> **TASK STATEMENT**
Arrange the material from the line containing "Click the Y≥15% cell" down to the line containing "click(x=241, y=30)", both included, as a Markdown table with a Row column for the number and a Line column for the text. Leave out blank lines.

> **INPUT RECORDS**
#####
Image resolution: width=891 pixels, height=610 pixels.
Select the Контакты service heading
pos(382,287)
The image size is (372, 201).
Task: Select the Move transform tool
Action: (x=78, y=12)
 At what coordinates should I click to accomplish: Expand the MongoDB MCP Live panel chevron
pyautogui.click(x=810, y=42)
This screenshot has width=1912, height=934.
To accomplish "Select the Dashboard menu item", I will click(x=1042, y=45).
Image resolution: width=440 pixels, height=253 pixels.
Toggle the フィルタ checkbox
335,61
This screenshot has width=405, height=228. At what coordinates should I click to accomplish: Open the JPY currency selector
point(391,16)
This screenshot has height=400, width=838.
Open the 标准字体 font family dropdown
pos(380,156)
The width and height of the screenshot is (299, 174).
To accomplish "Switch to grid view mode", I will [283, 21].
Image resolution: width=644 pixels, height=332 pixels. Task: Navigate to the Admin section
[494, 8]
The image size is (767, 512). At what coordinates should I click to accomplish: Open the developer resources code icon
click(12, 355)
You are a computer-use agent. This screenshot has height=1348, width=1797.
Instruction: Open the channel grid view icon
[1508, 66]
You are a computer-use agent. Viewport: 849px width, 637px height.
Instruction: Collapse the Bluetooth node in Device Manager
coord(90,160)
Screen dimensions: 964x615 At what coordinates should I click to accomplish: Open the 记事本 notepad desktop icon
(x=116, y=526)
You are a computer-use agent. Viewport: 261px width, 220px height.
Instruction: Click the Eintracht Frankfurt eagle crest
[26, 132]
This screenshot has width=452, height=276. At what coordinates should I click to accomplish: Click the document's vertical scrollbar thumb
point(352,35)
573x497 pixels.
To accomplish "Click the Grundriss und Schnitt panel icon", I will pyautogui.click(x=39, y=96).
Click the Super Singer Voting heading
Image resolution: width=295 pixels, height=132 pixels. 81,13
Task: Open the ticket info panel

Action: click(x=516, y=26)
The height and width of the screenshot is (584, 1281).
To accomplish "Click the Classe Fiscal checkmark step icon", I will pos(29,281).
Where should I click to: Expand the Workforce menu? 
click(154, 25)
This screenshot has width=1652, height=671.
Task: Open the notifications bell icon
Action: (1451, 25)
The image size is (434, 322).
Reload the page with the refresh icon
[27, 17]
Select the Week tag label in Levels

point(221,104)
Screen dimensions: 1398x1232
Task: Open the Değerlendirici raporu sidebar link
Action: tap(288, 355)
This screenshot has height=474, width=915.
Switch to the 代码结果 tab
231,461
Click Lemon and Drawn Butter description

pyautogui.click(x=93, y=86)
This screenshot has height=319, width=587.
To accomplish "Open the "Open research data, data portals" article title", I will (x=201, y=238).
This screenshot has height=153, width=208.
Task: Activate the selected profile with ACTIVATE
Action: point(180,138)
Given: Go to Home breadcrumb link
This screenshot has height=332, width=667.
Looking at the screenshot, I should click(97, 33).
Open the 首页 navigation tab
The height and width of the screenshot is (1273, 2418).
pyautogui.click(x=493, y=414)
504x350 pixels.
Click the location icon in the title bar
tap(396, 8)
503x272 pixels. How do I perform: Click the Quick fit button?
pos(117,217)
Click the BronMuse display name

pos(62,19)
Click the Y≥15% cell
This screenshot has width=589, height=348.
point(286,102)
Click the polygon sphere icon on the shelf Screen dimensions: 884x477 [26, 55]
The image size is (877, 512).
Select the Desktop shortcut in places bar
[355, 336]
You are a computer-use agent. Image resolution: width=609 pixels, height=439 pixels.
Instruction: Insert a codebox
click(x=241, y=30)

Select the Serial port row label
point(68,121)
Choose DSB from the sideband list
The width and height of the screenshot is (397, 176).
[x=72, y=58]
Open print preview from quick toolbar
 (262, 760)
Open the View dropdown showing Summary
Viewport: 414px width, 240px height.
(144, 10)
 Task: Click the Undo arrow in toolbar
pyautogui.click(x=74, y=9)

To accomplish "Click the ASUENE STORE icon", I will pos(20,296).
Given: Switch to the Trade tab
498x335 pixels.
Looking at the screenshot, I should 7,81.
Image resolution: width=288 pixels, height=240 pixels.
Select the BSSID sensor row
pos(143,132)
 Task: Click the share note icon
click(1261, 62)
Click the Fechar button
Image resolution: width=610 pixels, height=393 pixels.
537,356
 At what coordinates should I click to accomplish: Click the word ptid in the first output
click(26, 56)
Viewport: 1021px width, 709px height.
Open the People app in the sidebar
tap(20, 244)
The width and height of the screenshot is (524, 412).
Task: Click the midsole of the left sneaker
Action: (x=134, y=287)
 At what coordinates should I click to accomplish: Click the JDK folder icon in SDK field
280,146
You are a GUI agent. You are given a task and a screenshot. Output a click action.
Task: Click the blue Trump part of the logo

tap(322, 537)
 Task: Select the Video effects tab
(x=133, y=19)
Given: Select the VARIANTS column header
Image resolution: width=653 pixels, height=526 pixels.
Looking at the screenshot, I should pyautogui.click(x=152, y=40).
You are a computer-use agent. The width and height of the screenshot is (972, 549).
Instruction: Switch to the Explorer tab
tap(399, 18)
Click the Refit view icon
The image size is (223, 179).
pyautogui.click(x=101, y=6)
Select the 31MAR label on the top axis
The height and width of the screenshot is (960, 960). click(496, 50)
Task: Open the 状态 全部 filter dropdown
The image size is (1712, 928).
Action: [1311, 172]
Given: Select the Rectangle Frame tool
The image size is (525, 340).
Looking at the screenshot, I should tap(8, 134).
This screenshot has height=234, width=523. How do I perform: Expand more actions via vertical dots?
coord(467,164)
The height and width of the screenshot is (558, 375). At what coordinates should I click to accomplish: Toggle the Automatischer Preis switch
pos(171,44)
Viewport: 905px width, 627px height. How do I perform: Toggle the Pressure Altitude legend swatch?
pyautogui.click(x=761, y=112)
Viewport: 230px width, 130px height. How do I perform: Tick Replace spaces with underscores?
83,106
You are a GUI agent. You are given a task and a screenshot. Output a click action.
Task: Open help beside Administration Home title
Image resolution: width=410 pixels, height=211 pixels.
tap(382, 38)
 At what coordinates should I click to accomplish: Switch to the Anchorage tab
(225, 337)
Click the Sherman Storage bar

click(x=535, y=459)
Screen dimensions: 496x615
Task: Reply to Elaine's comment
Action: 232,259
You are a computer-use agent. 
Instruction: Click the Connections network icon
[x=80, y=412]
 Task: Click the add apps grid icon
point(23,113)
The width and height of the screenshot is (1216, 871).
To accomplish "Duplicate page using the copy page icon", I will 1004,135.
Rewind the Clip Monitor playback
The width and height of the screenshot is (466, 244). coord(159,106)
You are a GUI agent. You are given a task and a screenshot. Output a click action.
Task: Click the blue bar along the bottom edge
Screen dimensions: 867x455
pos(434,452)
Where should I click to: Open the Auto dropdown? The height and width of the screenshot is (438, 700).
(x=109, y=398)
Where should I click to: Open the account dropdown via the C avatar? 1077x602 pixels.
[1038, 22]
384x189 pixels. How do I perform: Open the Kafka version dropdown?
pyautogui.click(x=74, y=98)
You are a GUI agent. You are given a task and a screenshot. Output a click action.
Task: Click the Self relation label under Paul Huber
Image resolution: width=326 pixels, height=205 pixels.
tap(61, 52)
#####
> **OUTPUT BELOW**
| Row | Line |
|---|---|
| 1 | Click the Y≥15% cell |
| 2 | This screenshot has width=589, height=348. |
| 3 | point(286,102) |
| 4 | Click the polygon sphere icon on the shelf Screen dimensions: 884x477 [26, 55] |
| 5 | The image size is (877, 512). |
| 6 | Select the Desktop shortcut in places bar |
| 7 | [355, 336] |
| 8 | You are a computer-use agent. Image resolution: width=609 pixels, height=439 pixels. |
| 9 | Instruction: Insert a codebox |
| 10 | click(x=241, y=30) |